====== Document section ======

This robust fiber network, coupled with affordable land, few natural disasters, and low-cost energy, made Virginia a desirable location for data centers. In addition, starting in 2009, Virginia was one of the first states to offer tax exemptions for data centers,²⁸ which included sales and use tax exemptions for data centers that met minimum investment criteria.²⁹

FIGURE 5. Major Data Centers in Virginia

Other Southern states, such as Georgia, North Carolina, and Texas, also have key factors that make them attractive to data centers, including fiber optic infrastructure and low power costs. Tax incentives have also played a particular role in these states. Georgia offers a sales tax exemption for data center investments of $25 million or more, depending on the location of the facility within the state.³⁰ North Carolina offers sales and use tax exemptions for equipment purchases, software, electricity, and certain types of property.³¹ Texas offers tax exemptions for a 10 to 15-year period on a host of data center-related property purchases, including computers, electrical equipment, cooling systems, power infrastructure, and software; facilities must invest $200 million over five years, have 100,000 square feet of gross building area, and create more than 20 new jobs.³²

Energy Usage

Across the country in 2023, data centers accounted for approximately 4 percent of all electricity demand. This amounted to 162 terawatt hours (TWh).³³ In 2024, that amount increased to 183 TWh.³⁴ To put this in perspective, that amount was more than Kentucky and Tennessee’s combined electricity consumption that same year.³⁵

As seen in Figure 4, some Southern states have seen more data center growth than others. However, most Southern states are still seeing the effects of data centers in their energy usage profiles. For example, in 2023, data centers in Missouri accounted for 1.2 percent of all energy usage, and in Virginia, the figure was 25.6 percent.³⁶ These percentages point to the increasing power demand that data centers can bring to a state, which will likely lead to a need for more energy production.

======

■ Goal A: Copy out the records word for word, starting at the line that contains "Click the Save button" and ending with the last line of the records. Omit the pictures from your copy.

====== Task data ======

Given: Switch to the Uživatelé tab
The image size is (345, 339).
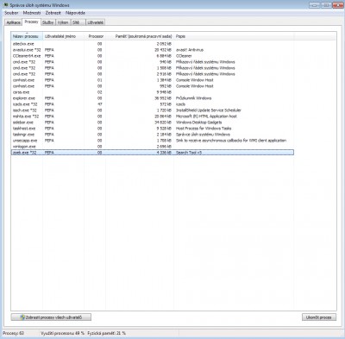Looking at the screenshot, I should point(96,22).
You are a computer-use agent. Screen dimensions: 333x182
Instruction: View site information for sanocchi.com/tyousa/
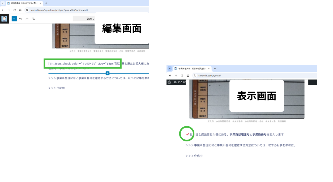[x=195, y=76]
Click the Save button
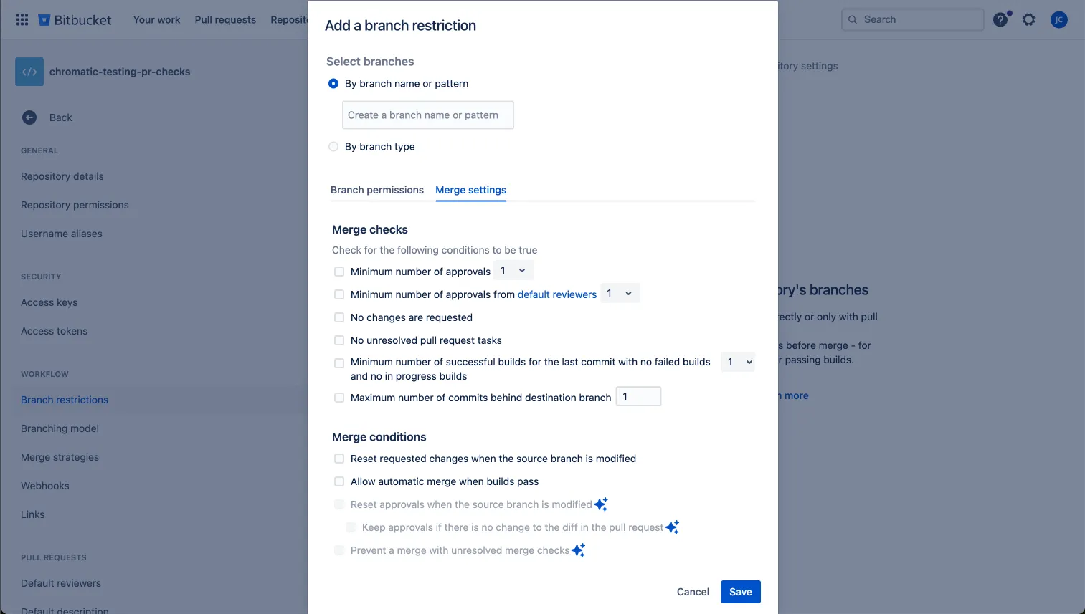The image size is (1085, 614). (741, 592)
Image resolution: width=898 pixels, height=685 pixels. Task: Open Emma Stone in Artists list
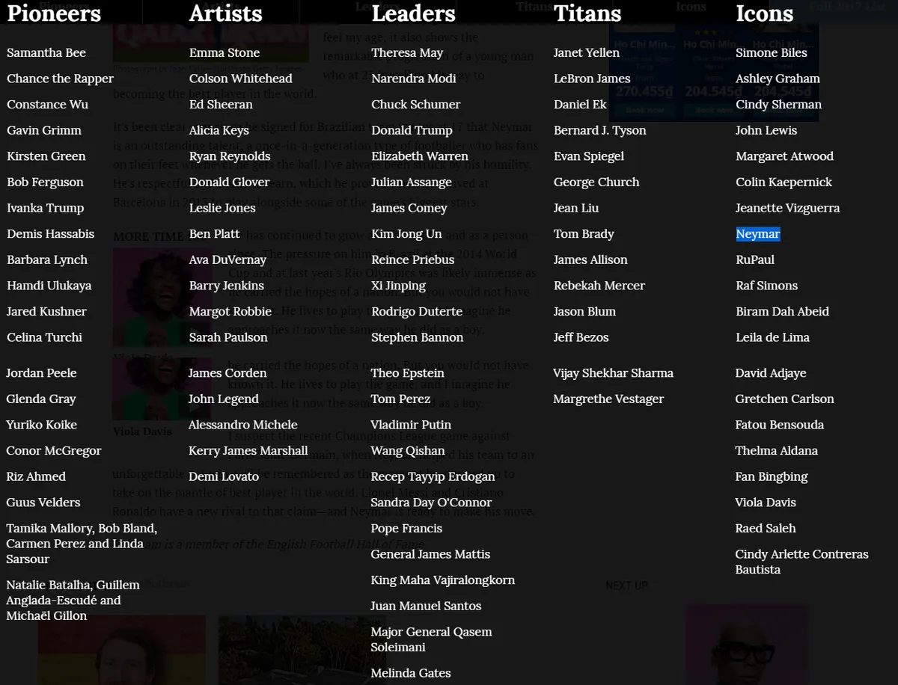225,52
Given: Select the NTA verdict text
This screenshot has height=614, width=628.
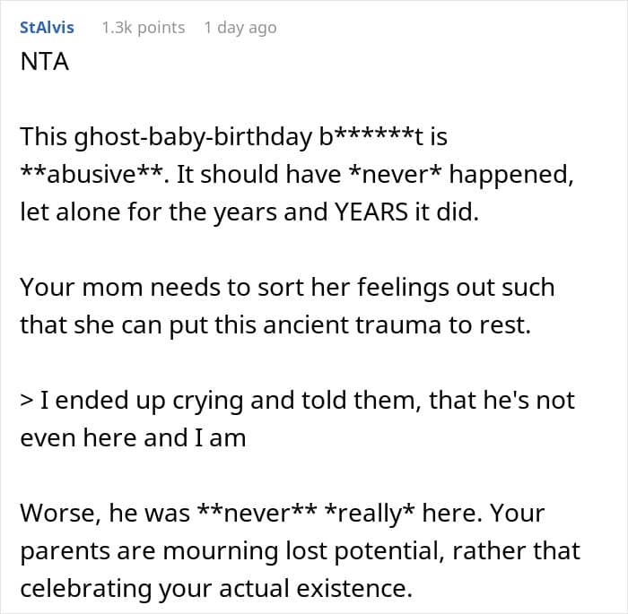Looking at the screenshot, I should click(x=45, y=62).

======

■ Goal B: According to the passage on data centers, how much electricity did data centers across the country use in 2024?

■ Full response A:
Click the Save button
The image size is (1085, 614). (741, 592)
Image resolution: width=898 pixels, height=685 pixels. Task: Open Emma Stone in Artists list
225,52
Given: Select the NTA verdict text
This screenshot has height=614, width=628.
Looking at the screenshot, I should click(x=45, y=62).

■ Full response B: 183 terawatt hours (TWh).